Sejak ditetapkan sebagai Kawasan Strategis Pariwisata Nasional (KSPN) lewat Perpres No. 50 Tahun 2011, hingga menjadi Destinasi Pariwisata Super Prioritas melalui Perpres No. 89 Tahun 2024, Danau Toba terus menjadi magnet investasi. Namun, menurut warga, pembangunan yang berjalan tidak mencerminkan keadilan sosial maupun keberpihakan pada budaya lokal.

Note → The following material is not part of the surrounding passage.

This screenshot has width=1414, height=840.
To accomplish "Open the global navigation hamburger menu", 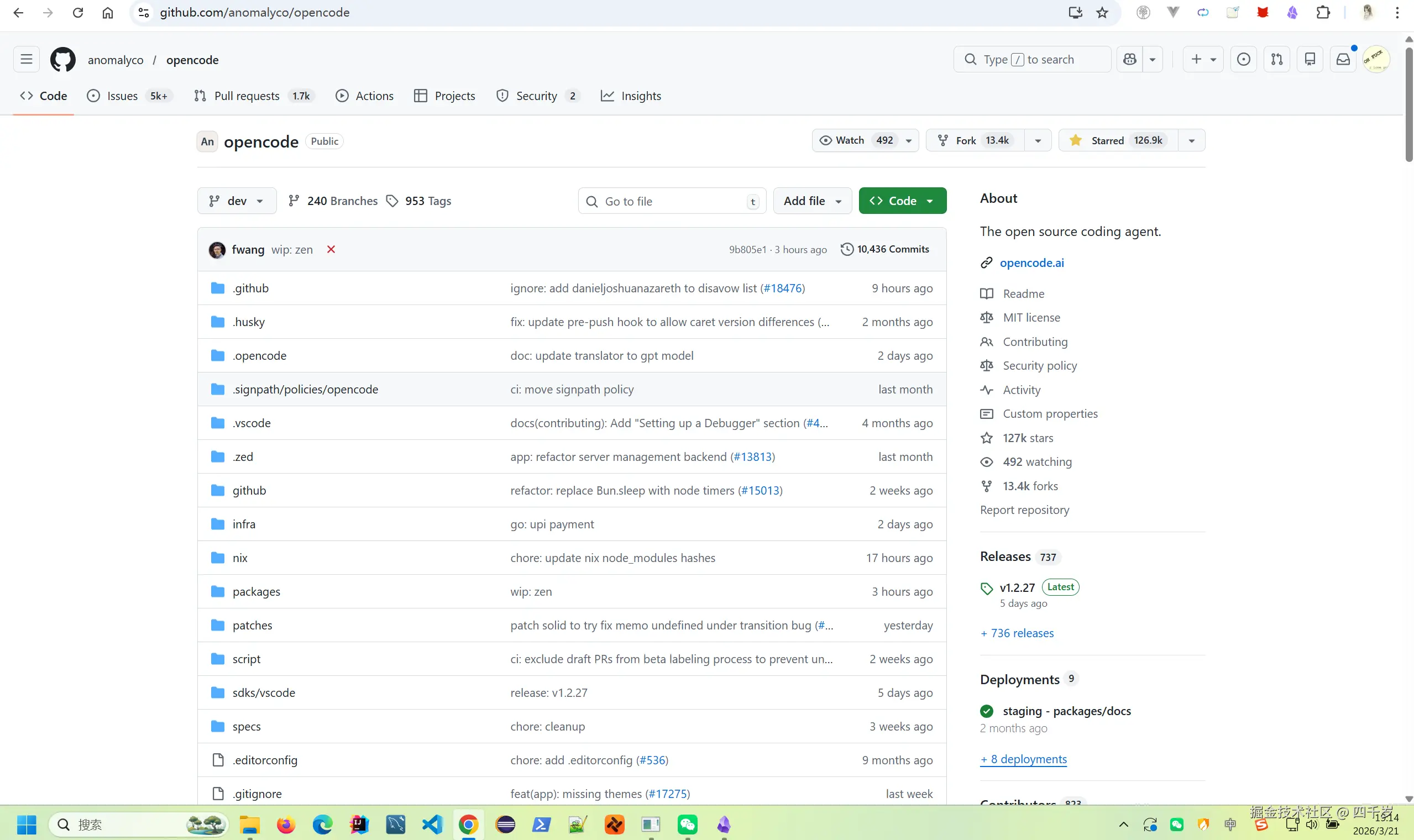I will coord(25,59).
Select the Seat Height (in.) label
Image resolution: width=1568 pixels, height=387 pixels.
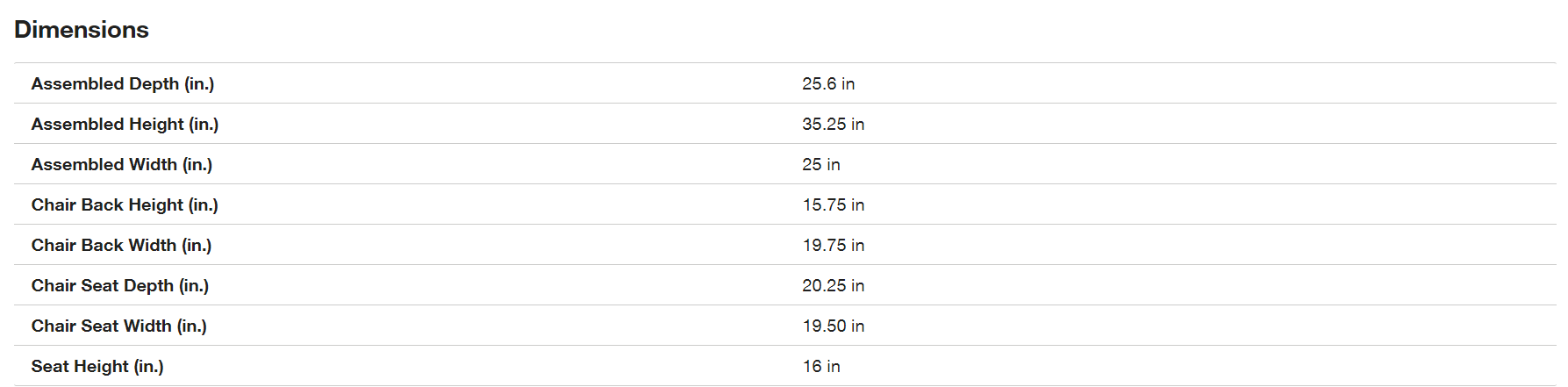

Sembilan Poin Penolakan Warga Sumatera Utara terhadap KEK Danau Toba:
- Terlalu Banyak Intervensi Pusat
Kebijakan tumpang tindih antar lembaga membuat pembangunan tidak terarah dan sulit diterapkan. - Minimnya Peran Daerah
Pemda hanya dijadikan pelaksana teknis, bukan pengambil keputusan. - Rakyat Jadi Penonton
Aspirasi masyarakat lokal diabaikan dalam proses perencanaan dan pembangunan. - Pembangunan Harus Berbasis Kultural
Penataan tidak boleh hanya fisik; warisan budaya seperti Lomba Solu Bolon, Tumba, dan Moccak harus mendapat perhatian. - Danau Toba Milik Bersama
Bukan milik elite atau pemerintah semata. Semua kebijakan harus inklusif dan melibatkan rakyat. - Investasi Eksploitatif
KEK dinilai hanya menguntungkan investor besar, sementara rakyat hanya jadi buruh di tanah sendiri. - Dana Harus Dikelola Daerah
Anggaran pusat sebaiknya disalurkan langsung ke kabupaten, agar lebih tepat guna. - Berantas Korupsi Dulu
Warga mengusulkan Danau Toba dijadikan Kawasan Bebas Korupsi untuk menciptakan tata kelola yang bersih dan menarik wisatawan berkualitas. - Tolak KEK Secara Tegas
Warga mendesak evaluasi terhadap seluruh lembaga/kementerian yang selama ini terlibat di kawasan Danau Toba.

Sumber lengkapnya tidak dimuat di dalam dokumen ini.